Il Rapporto dell’Unesco sullo sviluppo idrico globale “Nessuno sia lasciato indietro”, pubblicato in vista della Giornata mondiale dell’acqua del 22 marzo, evidenzia il ritardo accumulato in tutto il mondo nel garantire alle persone il diritto all’acqua. “L’accesso all’acqua e ai servizi igienico-sanitari è un diritto umano internazionalmente riconosciuto. Eppure più di due miliardi di persone non hanno nemmeno il servizio più elementare” denuncia l’Organizzazione delle Nazioni Unite per l’Educazione, la Scienza e la Cultura.

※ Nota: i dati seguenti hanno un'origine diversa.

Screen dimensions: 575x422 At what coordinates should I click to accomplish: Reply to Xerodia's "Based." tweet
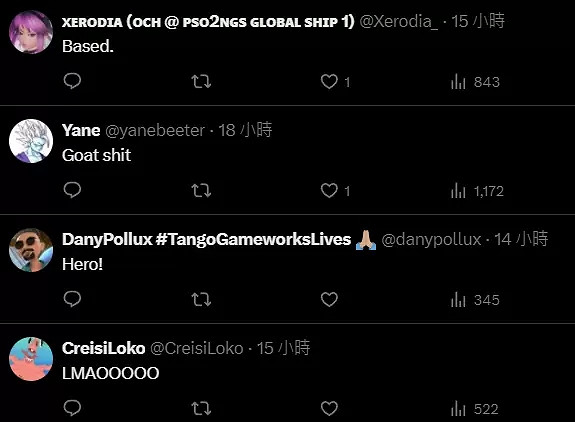(x=72, y=81)
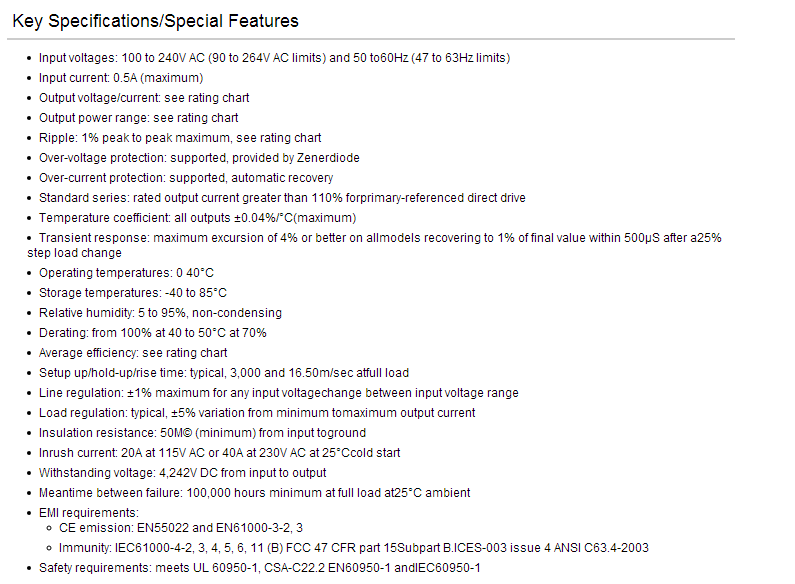Click the Key Specifications/Special Features heading

pyautogui.click(x=155, y=21)
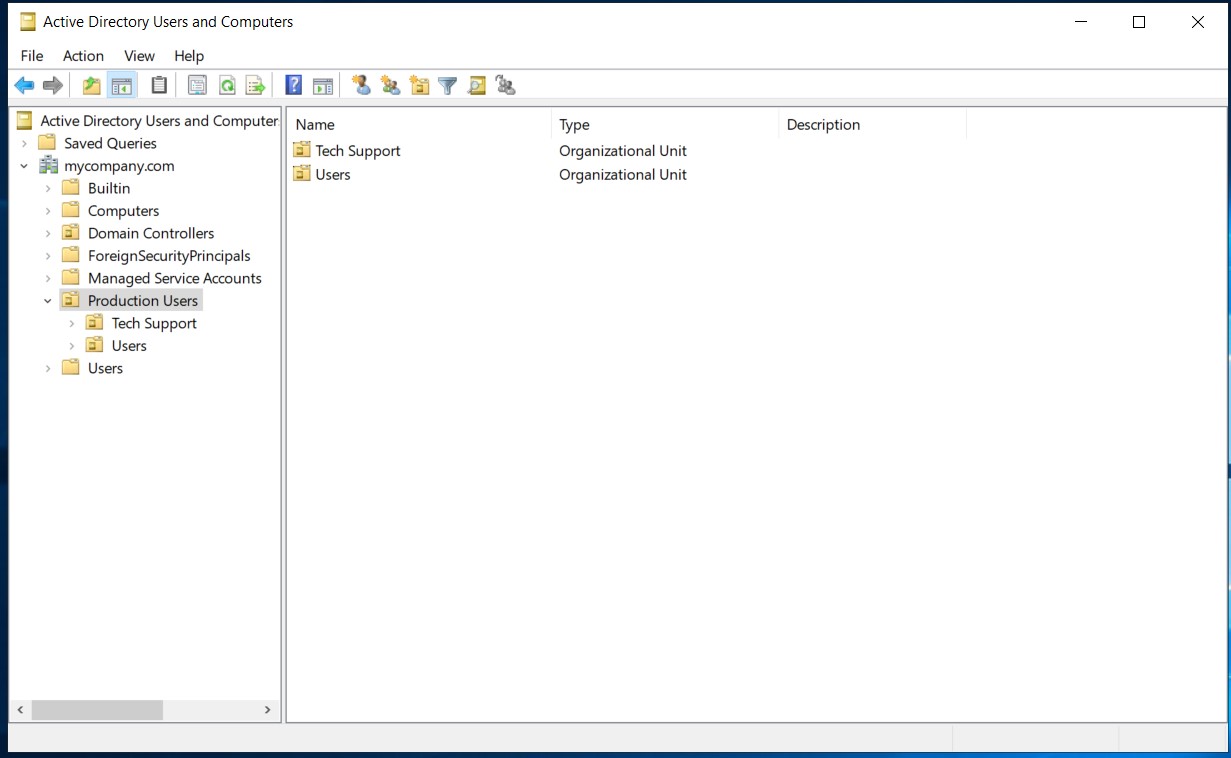
Task: Collapse the Production Users tree node
Action: click(x=48, y=301)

Sono diritti che obbligano gli stati a lavorare per ottenere l’accesso universale all’acqua e ai servizi igienico-sanitari per tutti e senza discriminazioni, ribaditi anche dagli obiettivi di sviluppo sostenibile dell’Agenda 2030. “Eppure, nonostante i significativi progressi compiuti negli ultimi 15 anni, questo obiettivo è irraggiungibile per gran parte della popolazione mondiale – denuncia l’Unesco – Nel 2015, tre persone su dieci (2,1 miliardi) non hanno avuto accesso all’acqua potabile e 4,5 miliardi di persone, o sei su dieci, non hanno avuto strutture sanitarie gestite in sicurezza. Il mondo è ancora fuori strada nel raggiungimento di questo importante obiettivo”.
Ci sono le disuguaglianze regionali e quelle interne ai singoli paesi. Su scala mondiale, la metà della persone che beve acqua da fonti non sicure vive in Africa. In Africa sub-sahariana, solo il 24% della popolazione ha accesso all’acqua potabile e solo il 28% dispone di servizi igienici di base non condivisi con altre famiglie. Ci sono poi le differenze fra ricchi e poveri, che in contesti urbanizzati rendono più costoso l’accesso all’acqua delle persone indigenti rispetto a chi ha più disponibilità economiche.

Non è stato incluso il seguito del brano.